## RECORDS TO USE
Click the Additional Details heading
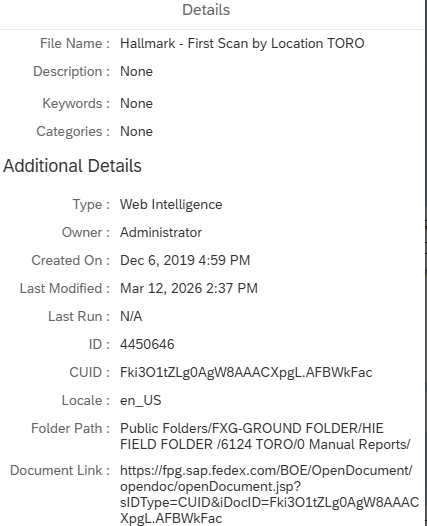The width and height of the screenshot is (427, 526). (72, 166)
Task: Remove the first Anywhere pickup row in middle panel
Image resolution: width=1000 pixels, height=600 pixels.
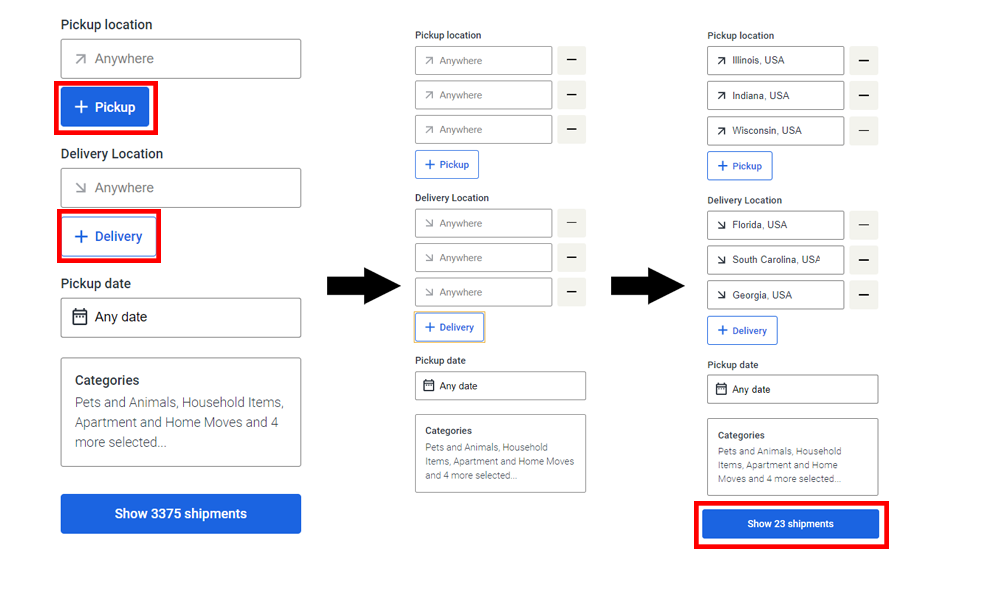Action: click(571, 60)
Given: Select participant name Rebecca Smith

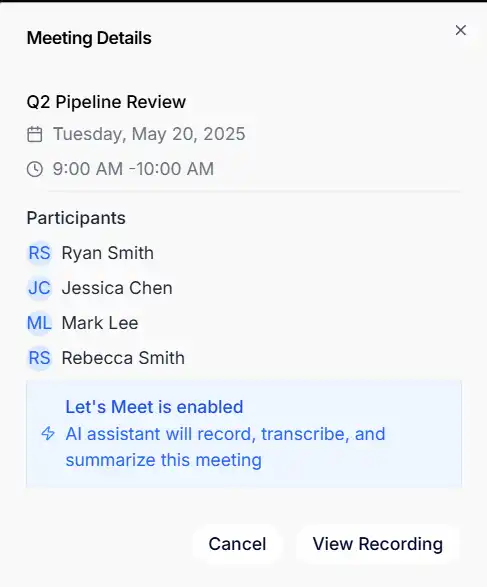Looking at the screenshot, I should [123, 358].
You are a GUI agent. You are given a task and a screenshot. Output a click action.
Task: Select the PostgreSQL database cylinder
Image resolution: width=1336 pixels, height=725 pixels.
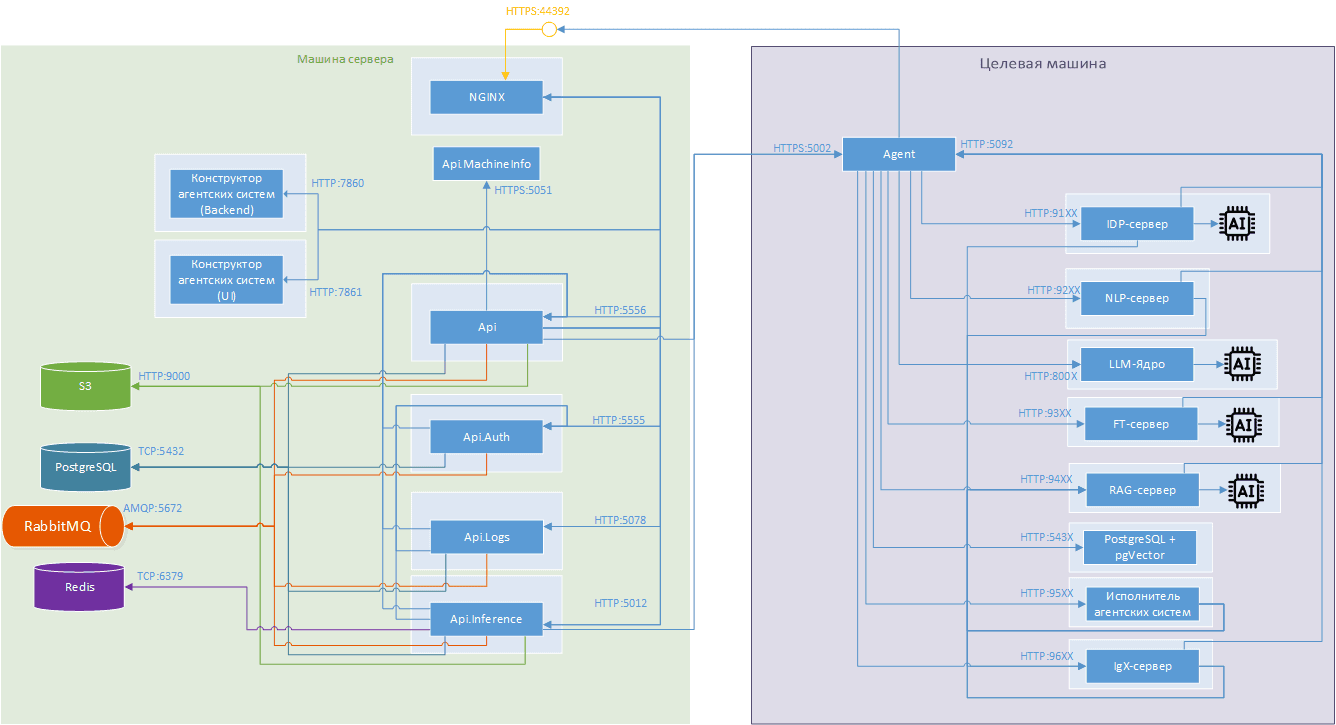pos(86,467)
* * *
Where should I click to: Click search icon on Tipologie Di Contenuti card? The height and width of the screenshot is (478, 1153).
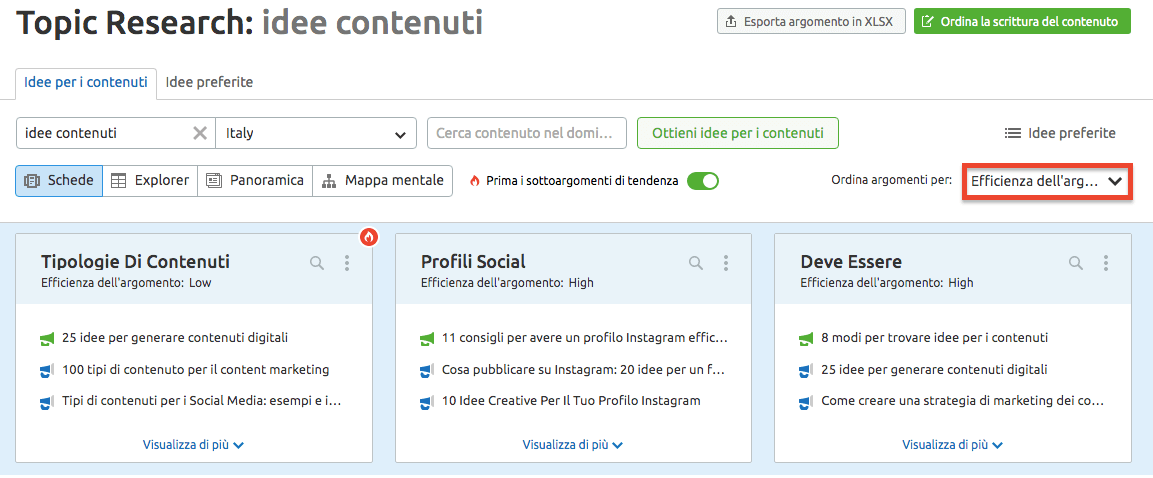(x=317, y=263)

## PROBLEM DESCRIPTION
What you need to produce is an exact copy of the entries above, limited to the lines from the one with "Image resolution: width=1000" up to and including the one with "You are a GUI", without pictures.

## ANSWER TO THIS EXERCISE
Image resolution: width=1000 pixels, height=600 pixels.
Action: click(571, 60)
Given: Select participant name Rebecca Smith

Looking at the screenshot, I should [123, 358].
You are a GUI agent. You are given a task and a screenshot. Output a click action.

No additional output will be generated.